Event (Conference talk)
2025-06-30
Diagrammatics of AI: Tracing and Diffracting Epistemologies of Machine Learning Algorithms
Goda Klumbytė joins a panel at the Technological Futures Now: Racism, Imperialism, and the Surrogate Human Effect conference
As part of a panel moderated by Julia Maria Mönig, Goda Klumbytė gave a talk titled Diagrammatics of AI: Tracing and Diffracting Epistemologies of Machine Learning Algorithms; the conference was hosted by the Center for Science & THought at the University of Bonn in the frame of the DesirableAI project.
Conference description:
This two-day symposium takes Surrogate Humanity: Race, Robots, and the Politics of Technological Futures by Kalindi Vora and Neda Atanasoski as a generative starting point for urgent feminist and antiracist conversations about technology in our current moment. Central to the book are the concepts of the surrogate human effect and technoliberalism, which together diagnose how liberal promises of freedom are sustained through conditions of structural unfreedom. While technology may not directly cause unfreedom, it automates, scales up and accelerates the reproduction of racial, gendered, and colonial hierarchies through its entwinement with global capitalism, militarism, and empire. The symposium aims to probe how these insights might guide historical and contemporary approaches to the accelerating integration of AI, robotics, and algorithmic systems into a variety of geopolitical milieus.

**DATA:**

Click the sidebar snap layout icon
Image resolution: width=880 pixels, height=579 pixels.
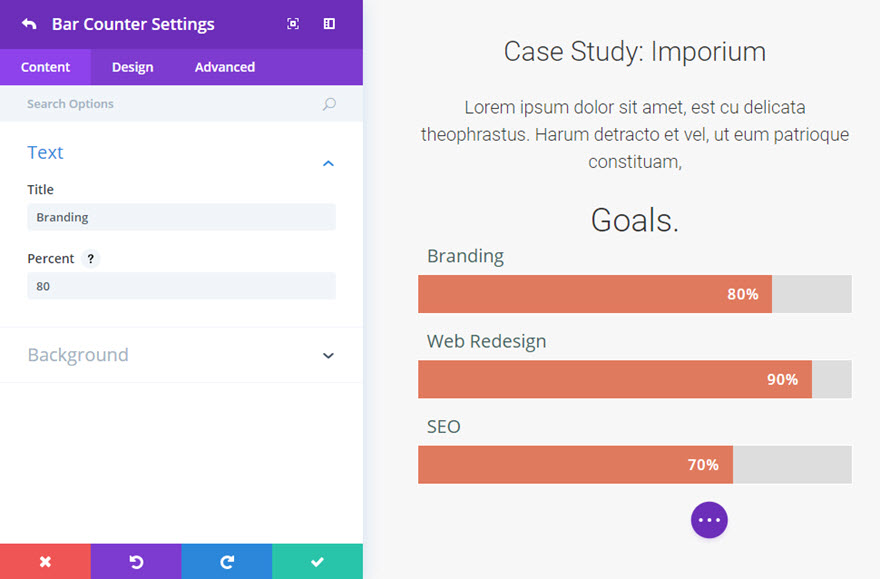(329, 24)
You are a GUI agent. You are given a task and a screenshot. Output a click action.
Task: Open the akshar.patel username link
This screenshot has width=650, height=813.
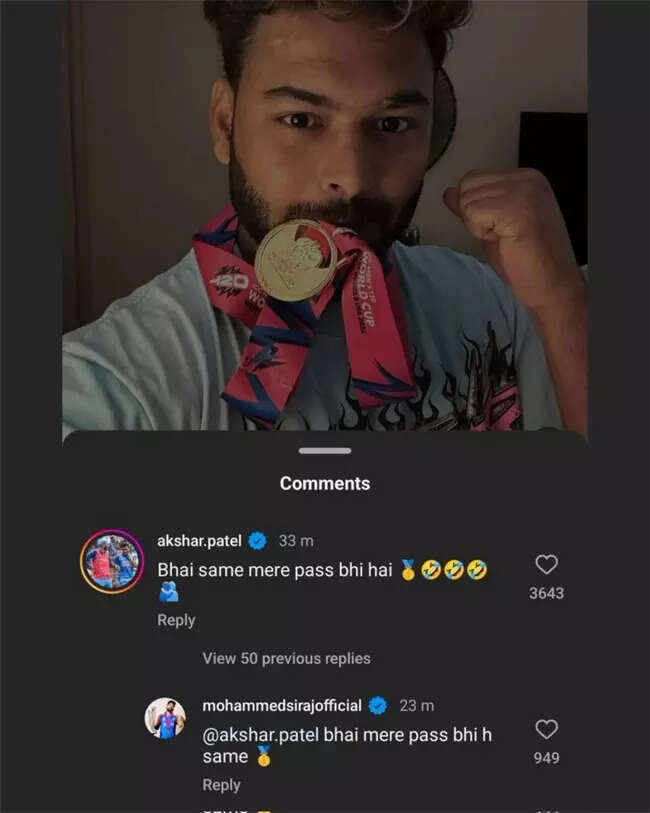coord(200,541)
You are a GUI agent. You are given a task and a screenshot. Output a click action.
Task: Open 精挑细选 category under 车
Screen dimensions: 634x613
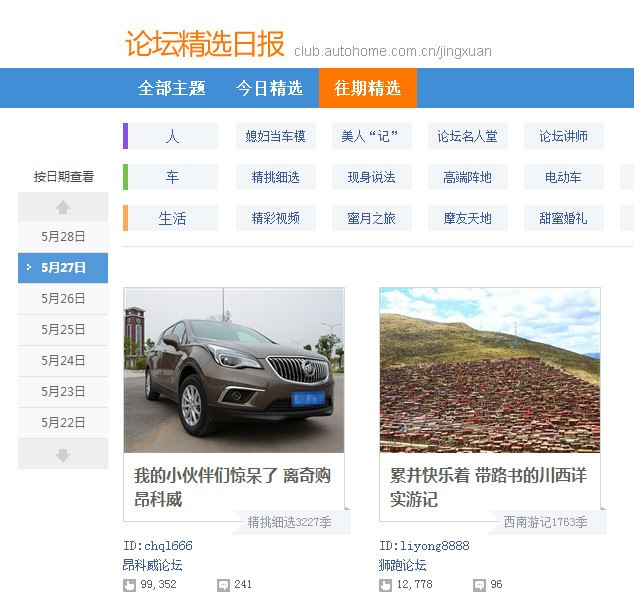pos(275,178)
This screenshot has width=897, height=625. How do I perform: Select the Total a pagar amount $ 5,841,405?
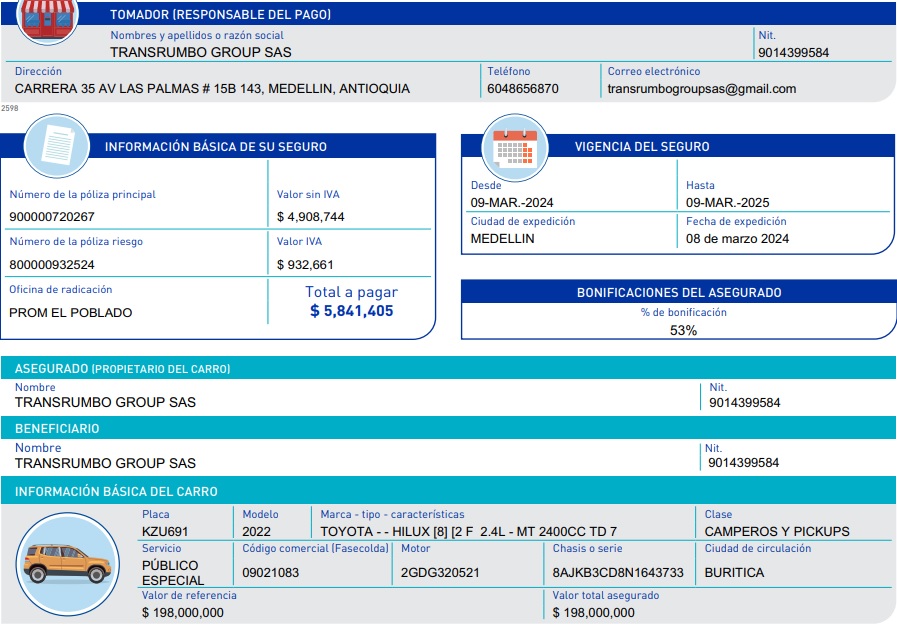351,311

--

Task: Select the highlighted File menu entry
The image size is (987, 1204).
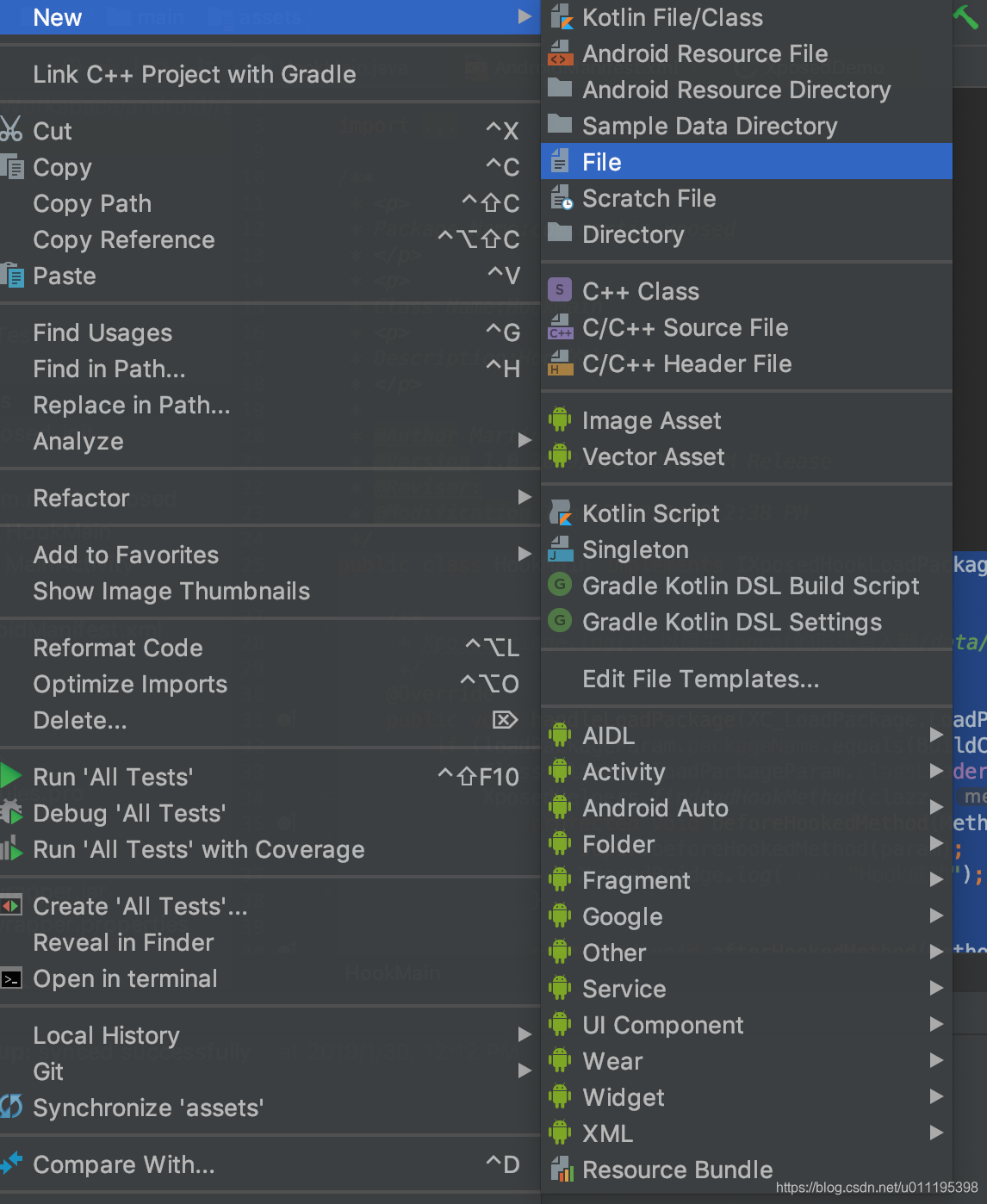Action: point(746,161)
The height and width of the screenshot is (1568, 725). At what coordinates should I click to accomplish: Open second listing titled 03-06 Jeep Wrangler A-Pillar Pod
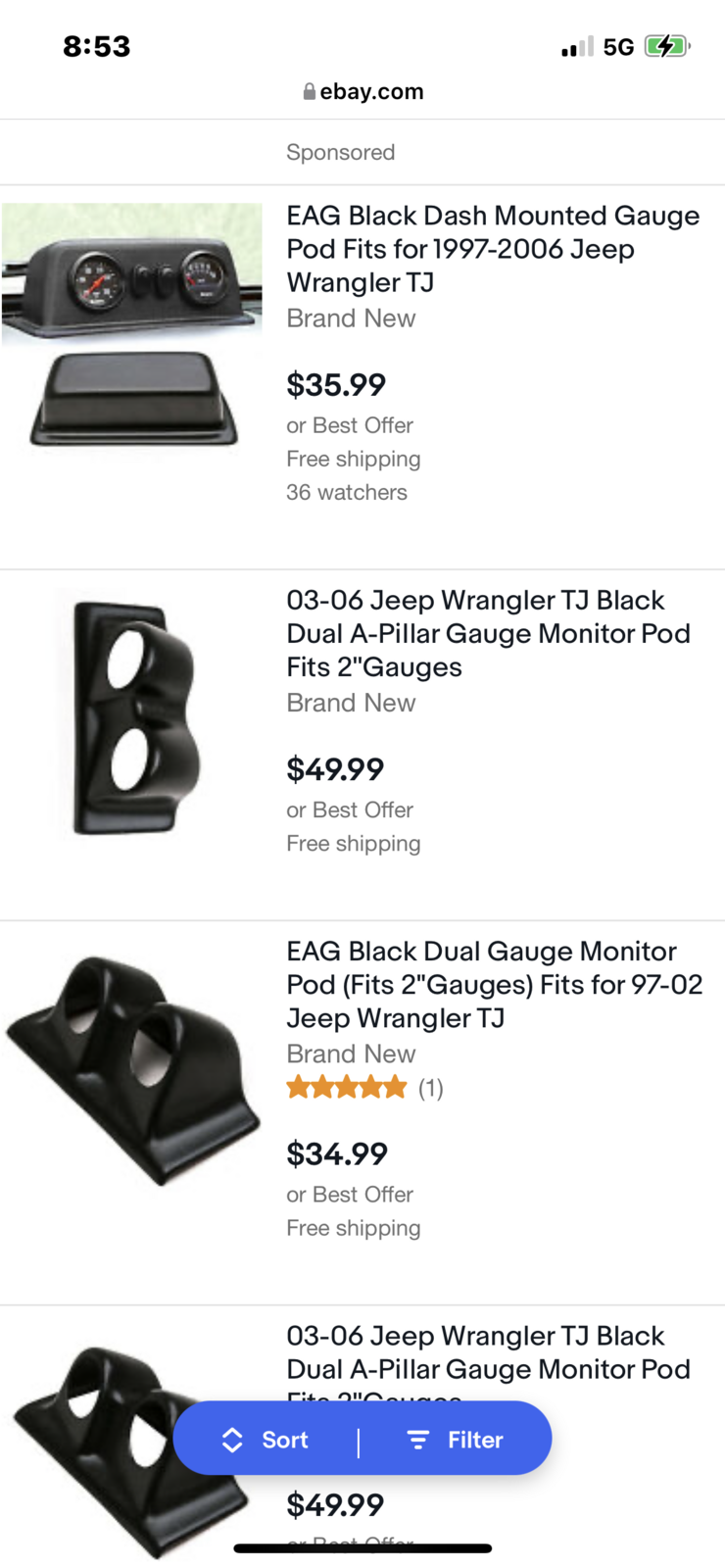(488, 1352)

==

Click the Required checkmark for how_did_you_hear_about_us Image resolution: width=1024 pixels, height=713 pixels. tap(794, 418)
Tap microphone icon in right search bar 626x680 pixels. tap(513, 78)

**TASK REQUIREMENTS:**
**A)** Translate this sentence from the event page into Spanish: "While technology may not directly cause unfreedom, it automates, scales up and accelerates the reproduction of racial, gendered, and colonial hierarchies through its entwinement with global capitalism, militarism, and empire."
**B)** Rewrite the part of the event page that opens with the words containing "Event (Conference talk)" and closes with "the DesirableAI project.", changing "panel" to "roundtable" throughout.

**RESULTS BY TASK:**
**A)** Aunque la tecnología quizá no cause directamente la ausencia de libertad, automatiza, amplía y acelera la reproducción de las jerarquías raciales, de género y coloniales mediante su entrelazamiento con el capitalismo global, el militarismo y el imperio.

**B)**
Event (Conference talk)
2025-06-30
Diagrammatics of AI: Tracing and Diffracting Epistemologies of Machine Learning Algorithms
Goda Klumbytė joins a roundtable at the Technological Futures Now: Racism, Imperialism, and the Surrogate Human Effect conference
As part of a roundtable moderated by Julia Maria Mönig, Goda Klumbytė gave a talk titled Diagrammatics of AI: Tracing and Diffracting Epistemologies of Machine Learning Algorithms; the conference was hosted by the Center for Science & THought at the University of Bonn in the frame of the DesirableAI project.